RECORDS SHOWN:
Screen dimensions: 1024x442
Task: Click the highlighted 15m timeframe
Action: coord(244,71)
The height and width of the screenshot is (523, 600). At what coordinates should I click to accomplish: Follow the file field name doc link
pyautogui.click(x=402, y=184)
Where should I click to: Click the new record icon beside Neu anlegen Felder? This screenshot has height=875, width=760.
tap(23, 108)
---
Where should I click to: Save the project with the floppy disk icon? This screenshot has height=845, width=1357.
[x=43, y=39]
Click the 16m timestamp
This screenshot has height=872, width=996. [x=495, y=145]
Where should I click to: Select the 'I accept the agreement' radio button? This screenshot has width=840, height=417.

EXERCISE INSTRUCTIONS:
Write out exactly the lines above between the line with "Where should I click to: Save" and the line with "Where should I click to: Select", inclusive, and nothing beyond them.

WRITTEN RESPONSE:
Where should I click to: Save the project with the floppy disk icon? This screenshot has height=845, width=1357.
[x=43, y=39]
Click the 16m timestamp
This screenshot has height=872, width=996. [x=495, y=145]
Where should I click to: Select the 'I accept the agreement' radio button? This screenshot has width=840, height=417.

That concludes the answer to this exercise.